## What is required
Copy the lines below word for word, starting with the first one and going on through the line with "point(228,424)".

• • • •

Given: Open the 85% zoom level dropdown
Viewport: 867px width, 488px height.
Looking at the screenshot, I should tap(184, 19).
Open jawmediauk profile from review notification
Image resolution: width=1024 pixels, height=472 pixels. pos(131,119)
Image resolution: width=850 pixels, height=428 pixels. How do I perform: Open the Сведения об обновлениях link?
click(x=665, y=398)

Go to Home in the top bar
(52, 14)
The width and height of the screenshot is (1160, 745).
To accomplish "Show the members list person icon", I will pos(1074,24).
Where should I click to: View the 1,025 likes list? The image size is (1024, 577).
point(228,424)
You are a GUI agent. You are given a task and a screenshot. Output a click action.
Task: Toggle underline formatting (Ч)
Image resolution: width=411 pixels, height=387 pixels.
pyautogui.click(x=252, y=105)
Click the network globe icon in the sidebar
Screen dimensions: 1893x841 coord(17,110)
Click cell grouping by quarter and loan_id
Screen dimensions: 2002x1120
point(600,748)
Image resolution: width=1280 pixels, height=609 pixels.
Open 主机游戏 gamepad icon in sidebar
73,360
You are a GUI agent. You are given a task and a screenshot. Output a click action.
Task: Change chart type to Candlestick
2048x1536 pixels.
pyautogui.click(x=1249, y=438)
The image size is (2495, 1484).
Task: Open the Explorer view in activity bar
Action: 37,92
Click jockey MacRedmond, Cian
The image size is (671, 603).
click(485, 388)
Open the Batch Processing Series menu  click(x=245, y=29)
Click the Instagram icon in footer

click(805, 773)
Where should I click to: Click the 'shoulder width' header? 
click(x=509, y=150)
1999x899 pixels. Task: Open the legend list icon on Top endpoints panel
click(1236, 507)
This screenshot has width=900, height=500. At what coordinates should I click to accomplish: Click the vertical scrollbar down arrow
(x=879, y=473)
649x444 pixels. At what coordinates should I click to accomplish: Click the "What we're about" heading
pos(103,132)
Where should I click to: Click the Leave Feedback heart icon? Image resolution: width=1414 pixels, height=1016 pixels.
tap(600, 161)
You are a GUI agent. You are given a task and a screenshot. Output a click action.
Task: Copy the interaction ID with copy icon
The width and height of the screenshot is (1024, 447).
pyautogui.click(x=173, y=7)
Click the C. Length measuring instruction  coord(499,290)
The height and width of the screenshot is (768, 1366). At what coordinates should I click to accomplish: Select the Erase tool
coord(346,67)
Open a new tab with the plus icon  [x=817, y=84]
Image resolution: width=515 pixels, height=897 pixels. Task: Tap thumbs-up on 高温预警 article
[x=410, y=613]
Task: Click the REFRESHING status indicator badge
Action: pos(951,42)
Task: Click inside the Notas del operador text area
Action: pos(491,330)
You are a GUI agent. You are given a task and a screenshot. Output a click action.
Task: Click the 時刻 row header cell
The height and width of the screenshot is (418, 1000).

• • • •

## Exercise output
Given: Open the 85% zoom level dropdown
Viewport: 867px width, 488px height.
Looking at the screenshot, I should tap(184, 19).
Open jawmediauk profile from review notification
Image resolution: width=1024 pixels, height=472 pixels. pos(131,119)
Image resolution: width=850 pixels, height=428 pixels. How do I perform: Open the Сведения об обновлениях link?
click(x=665, y=398)

Go to Home in the top bar
(52, 14)
The width and height of the screenshot is (1160, 745).
To accomplish "Show the members list person icon", I will pos(1074,24).
Where should I click to: View the 1,025 likes list? The image size is (1024, 577).
point(228,424)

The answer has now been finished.